Given instruction
Reproduce every one of the following records verbatim, line for line.

Source records
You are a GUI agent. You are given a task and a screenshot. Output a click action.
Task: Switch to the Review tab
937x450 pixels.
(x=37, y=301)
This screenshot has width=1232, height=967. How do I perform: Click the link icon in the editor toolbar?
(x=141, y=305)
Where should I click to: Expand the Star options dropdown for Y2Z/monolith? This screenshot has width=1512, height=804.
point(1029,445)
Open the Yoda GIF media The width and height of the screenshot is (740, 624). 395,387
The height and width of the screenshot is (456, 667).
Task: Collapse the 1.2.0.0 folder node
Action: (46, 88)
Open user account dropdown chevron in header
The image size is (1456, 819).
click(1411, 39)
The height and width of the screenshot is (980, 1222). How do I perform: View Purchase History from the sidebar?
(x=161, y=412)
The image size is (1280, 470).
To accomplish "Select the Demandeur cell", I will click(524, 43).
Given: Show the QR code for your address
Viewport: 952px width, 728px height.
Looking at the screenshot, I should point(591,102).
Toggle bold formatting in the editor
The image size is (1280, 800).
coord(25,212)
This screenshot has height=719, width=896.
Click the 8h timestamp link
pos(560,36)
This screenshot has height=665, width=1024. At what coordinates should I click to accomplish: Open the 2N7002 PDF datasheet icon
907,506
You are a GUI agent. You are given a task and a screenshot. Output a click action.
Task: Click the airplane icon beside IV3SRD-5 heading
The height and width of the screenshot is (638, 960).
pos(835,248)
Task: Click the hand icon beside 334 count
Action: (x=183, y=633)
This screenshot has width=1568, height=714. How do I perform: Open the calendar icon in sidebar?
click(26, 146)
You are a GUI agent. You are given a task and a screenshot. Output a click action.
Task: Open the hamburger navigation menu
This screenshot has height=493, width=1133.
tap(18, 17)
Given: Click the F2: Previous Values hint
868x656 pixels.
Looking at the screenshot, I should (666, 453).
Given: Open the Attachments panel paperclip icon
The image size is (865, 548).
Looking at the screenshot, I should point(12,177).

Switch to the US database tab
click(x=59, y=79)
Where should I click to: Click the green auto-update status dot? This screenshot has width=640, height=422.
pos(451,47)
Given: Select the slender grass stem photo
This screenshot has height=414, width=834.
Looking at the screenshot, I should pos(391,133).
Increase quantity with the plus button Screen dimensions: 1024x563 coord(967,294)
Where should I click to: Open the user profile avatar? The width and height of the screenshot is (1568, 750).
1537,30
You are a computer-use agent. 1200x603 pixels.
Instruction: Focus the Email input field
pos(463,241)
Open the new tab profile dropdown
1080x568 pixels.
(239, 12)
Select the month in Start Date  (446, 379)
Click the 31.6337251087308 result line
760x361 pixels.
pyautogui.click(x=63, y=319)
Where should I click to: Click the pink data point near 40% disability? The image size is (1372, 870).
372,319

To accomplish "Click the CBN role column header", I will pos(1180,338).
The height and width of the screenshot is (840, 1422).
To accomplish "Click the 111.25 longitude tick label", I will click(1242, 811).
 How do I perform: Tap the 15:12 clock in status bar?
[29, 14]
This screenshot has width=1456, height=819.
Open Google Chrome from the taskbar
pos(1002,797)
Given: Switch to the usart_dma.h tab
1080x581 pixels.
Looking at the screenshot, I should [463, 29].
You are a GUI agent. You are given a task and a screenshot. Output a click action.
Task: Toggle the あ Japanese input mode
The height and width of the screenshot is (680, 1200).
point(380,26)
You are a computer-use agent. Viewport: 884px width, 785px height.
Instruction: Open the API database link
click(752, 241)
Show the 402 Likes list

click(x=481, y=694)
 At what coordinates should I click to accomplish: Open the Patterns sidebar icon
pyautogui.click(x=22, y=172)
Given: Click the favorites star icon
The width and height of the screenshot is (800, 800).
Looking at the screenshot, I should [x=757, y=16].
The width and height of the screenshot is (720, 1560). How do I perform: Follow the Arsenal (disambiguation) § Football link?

Answer to the exercise
You are a GUI agent. You are given a task and a screenshot. Output a click action.
Task: Switch to the Review tab
937x450 pixels.
(x=37, y=301)
This screenshot has width=1232, height=967. How do I perform: Click the link icon in the editor toolbar?
(x=141, y=305)
Where should I click to: Expand the Star options dropdown for Y2Z/monolith? This screenshot has width=1512, height=804.
point(1029,445)
Open the Yoda GIF media The width and height of the screenshot is (740, 624). 395,387
The height and width of the screenshot is (456, 667).
Task: Collapse the 1.2.0.0 folder node
Action: (46, 88)
Open user account dropdown chevron in header
The image size is (1456, 819).
click(1411, 39)
The height and width of the screenshot is (980, 1222). How do I perform: View Purchase History from the sidebar?
(x=161, y=412)
The image size is (1280, 470).
To accomplish "Select the Demandeur cell", I will click(524, 43).
Given: Show the QR code for your address
Viewport: 952px width, 728px height.
Looking at the screenshot, I should point(591,102).
Toggle bold formatting in the editor
The image size is (1280, 800).
coord(25,212)
This screenshot has height=719, width=896.
Click the 8h timestamp link
pos(560,36)
This screenshot has height=665, width=1024. At what coordinates should I click to accomplish: Open the 2N7002 PDF datasheet icon
907,506
You are a GUI agent. You are given a task and a screenshot. Output a click action.
Task: Click the airplane icon beside IV3SRD-5 heading
The height and width of the screenshot is (638, 960).
pos(835,248)
Task: Click the hand icon beside 334 count
Action: (x=183, y=633)
This screenshot has width=1568, height=714. How do I perform: Open the calendar icon in sidebar?
click(26, 146)
You are a GUI agent. You are given a task and a screenshot. Output a click action.
Task: Open the hamburger navigation menu
This screenshot has height=493, width=1133.
tap(18, 17)
Given: Click the F2: Previous Values hint
868x656 pixels.
Looking at the screenshot, I should (666, 453).
Given: Open the Attachments panel paperclip icon
The image size is (865, 548).
Looking at the screenshot, I should point(12,177).

Switch to the US database tab
click(x=59, y=79)
Where should I click to: Click the green auto-update status dot? This screenshot has width=640, height=422.
pos(451,47)
Given: Select the slender grass stem photo
This screenshot has height=414, width=834.
Looking at the screenshot, I should pos(391,133).
Increase quantity with the plus button Screen dimensions: 1024x563 coord(967,294)
Where should I click to: Open the user profile avatar? The width and height of the screenshot is (1568, 750).
1537,30
You are a computer-use agent. 1200x603 pixels.
Instruction: Focus the Email input field
pos(463,241)
Open the new tab profile dropdown
1080x568 pixels.
(239, 12)
Select the month in Start Date  (446, 379)
Click the 31.6337251087308 result line
760x361 pixels.
pyautogui.click(x=63, y=319)
Where should I click to: Click the pink data point near 40% disability? The image size is (1372, 870).
372,319

To accomplish "Click the CBN role column header", I will pos(1180,338).
The height and width of the screenshot is (840, 1422).
To accomplish "Click the 111.25 longitude tick label", I will click(1242, 811).
 How do I perform: Tap the 15:12 clock in status bar?
[29, 14]
This screenshot has width=1456, height=819.
Open Google Chrome from the taskbar
pos(1002,797)
Given: Switch to the usart_dma.h tab
1080x581 pixels.
Looking at the screenshot, I should [463, 29].
You are a GUI agent. You are given a task and a screenshot. Output a click action.
Task: Toggle the あ Japanese input mode
The height and width of the screenshot is (680, 1200).
point(380,26)
You are a computer-use agent. Viewport: 884px width, 785px height.
Instruction: Open the API database link
click(752, 241)
Show the 402 Likes list

click(x=481, y=694)
 At what coordinates should I click to accomplish: Open the Patterns sidebar icon
pyautogui.click(x=22, y=172)
Given: Click the favorites star icon
The width and height of the screenshot is (800, 800).
Looking at the screenshot, I should [x=757, y=16].
The width and height of the screenshot is (720, 1560). How do I perform: Follow the Arsenal (disambiguation) § Football link?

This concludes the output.